*Text shown*
┄┄┄┄┄┄┄┄┄┄┄┄┄┄┄┄┄┄┄┄

Know your role, be enthusiastic, listen, lead and pick up your players. You got this. I love you.

I don't ever talk to him at the field other than to cheer, but I always try to send him reminders before the game about his actions, not about baseball. His job is to play the game. My job is to help him grow up and be a good person, with or without baseball.

When my son was in high school, he had a summer coach that every time he was leaving the dugout to pitch a game, he would say "Don't screw it up."

 

Every now and then I will text him that on game day, just to keep things light.

 

Yesterday, I happened to talk to him as he was leaving with his roommates to his game.  i said good luck and I love you.  It made me feel good he said he loved me too without hesitation, in front of his buddies.

Originally Posted by Coach_May:

I think this is one of the best posts I have ever read on this site. Heck on any site. Thank You

I agree!

Later on, as your son moves on from HS to either college or pro ball, things become much more complicated.  

The pressure can become intense, for them, for you, so its good to try to instill in them (and you) early on, to enjoy what they are doing and remind them often that you love them for who they are not because they play baseball.

 

Last edited by TPM

Sounds like some great parents posting here. Wish I could have read this over 30 years ago.

 

My older son was extremely talented, we would fight after some of the games. I wanted what was best for him, just didn't know any better at the time.

 

Youngest son was not nearly as talented, I was much more at ease and took it easy on him. Even though he wasn't as good, I kind of did enjoy the games a lot more.

 

Older son played one year of minor league baseball, broke his wrist and hung it up.

 

Youngest son was pitching in the Big Leagues at age 22. Then had TJ urgery and 4 years later played nearly the whole year again in the Big Leagues.

 

Sometimes us elderly people just had to learn things too late. If someone really cares, there is a lot to learn on this site. Always much better when you can learn from the mistakes others have made, than having to learn from your own.

My son screwed up and I still made him smile.

┄┄┄┄┄┄┄┄┄┄┄┄┄┄┄┄┄┄┄┄

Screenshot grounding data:

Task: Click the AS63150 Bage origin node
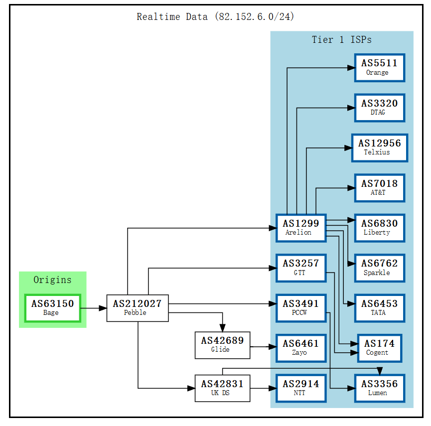coord(52,308)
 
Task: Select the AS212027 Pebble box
coord(137,308)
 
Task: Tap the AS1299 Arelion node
coord(301,228)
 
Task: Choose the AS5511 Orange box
coord(379,67)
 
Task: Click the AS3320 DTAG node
coord(379,108)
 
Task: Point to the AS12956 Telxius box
coord(379,147)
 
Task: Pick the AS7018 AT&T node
coord(379,188)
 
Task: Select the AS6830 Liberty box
coord(379,228)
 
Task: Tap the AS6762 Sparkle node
coord(379,268)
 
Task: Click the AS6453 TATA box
coord(379,308)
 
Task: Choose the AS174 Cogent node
coord(379,348)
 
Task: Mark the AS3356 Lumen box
coord(379,388)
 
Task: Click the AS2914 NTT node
coord(301,388)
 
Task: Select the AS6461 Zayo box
coord(301,348)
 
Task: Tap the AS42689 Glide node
coord(222,345)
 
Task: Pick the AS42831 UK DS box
coord(222,388)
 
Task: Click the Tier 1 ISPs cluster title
coord(341,40)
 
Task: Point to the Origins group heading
coord(52,280)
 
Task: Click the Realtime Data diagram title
coord(215,17)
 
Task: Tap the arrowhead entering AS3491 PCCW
coord(272,303)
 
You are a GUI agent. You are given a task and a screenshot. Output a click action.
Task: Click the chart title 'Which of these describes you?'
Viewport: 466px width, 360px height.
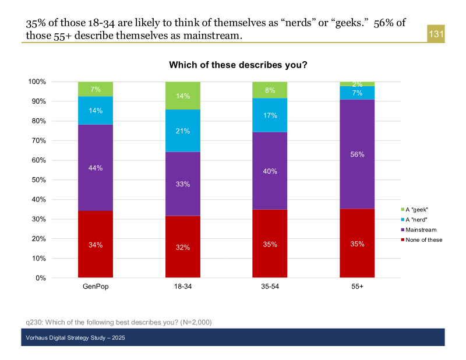click(x=238, y=65)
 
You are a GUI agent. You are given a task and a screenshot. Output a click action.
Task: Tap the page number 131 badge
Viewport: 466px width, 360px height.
click(x=436, y=35)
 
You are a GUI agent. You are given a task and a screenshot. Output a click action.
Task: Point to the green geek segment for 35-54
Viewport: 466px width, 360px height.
click(x=270, y=90)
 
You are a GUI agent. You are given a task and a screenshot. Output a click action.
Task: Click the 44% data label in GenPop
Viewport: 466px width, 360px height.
click(x=96, y=168)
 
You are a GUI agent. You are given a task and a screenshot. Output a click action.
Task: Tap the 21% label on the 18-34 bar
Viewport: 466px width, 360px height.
click(x=183, y=131)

┄┄┄┄┄┄┄┄┄┄┄┄┄┄┄┄┄┄┄┄

*Work instruction*
Extend the baseball parenting thread, starting right after its final line, "My son screwed up and I still made him smile." The entries have no connection to the baseball parenting thread.

*Answer*
When my son was a high school soph the high school season ended one game out of the district tournament when my son was picked off first. Jogging slowly back to the dugout with his head down four dads of seniors were verbally abusing him. They completely overlooked his two rbi single that got the team within one run.

 

His coach didn't need to give the steal sign. He could have yelled out "steal second." Everyone in the park knew he was going. After a large number of throws to first the opposing senior pitcher coaxed him out another half step and nailed him. 

 

Knowing there would be field maintenance time after the game I headed for WaWa (like 7/11) and bought a roll of LifeSavers. I waited in the stands until my son came out of the dugout. He felt so badly he wanted everyone gone before he came out. When he finally came out I tossed him the roll of LifeSavers and told him I still loved him. He smiled and said it's going to take two rolls and a trip to Outback for dinner.

 

Then he asked if I remembered the time he made two errors in a LL game. When I asked him if he wanted to practice tomorrow he said, "I don't suck. I just sucked today. Tomorrow is another day." It's when I knew my son "got it" as an athlete.

 

I've never forgotten that moment because some dads acted like jerks and abused him verbally. Yet he shook it off and managed a smile. Tomorrow was another day. The next high school season was unbelievable. It started 14 for 16.

When my son was pitching in a little league playoff game and he was struggling in an inning in a big game for us. I called time out and took the stroll out to the mound. When I got there I know he was expecting to hear, something about his mechanics or what we was doing wrong. I looked him right in the eyes and asked what would he like for dinner that night after the game, burgers or pizza? He looked at me like I had three heads and I said well I guess it is Pizza then and just walked back to the dugout. Ever since then there was something big in his life,,,,,I would just ask him what he wanted for dinner. My way of saying no matter what happens we still love you and life goes on.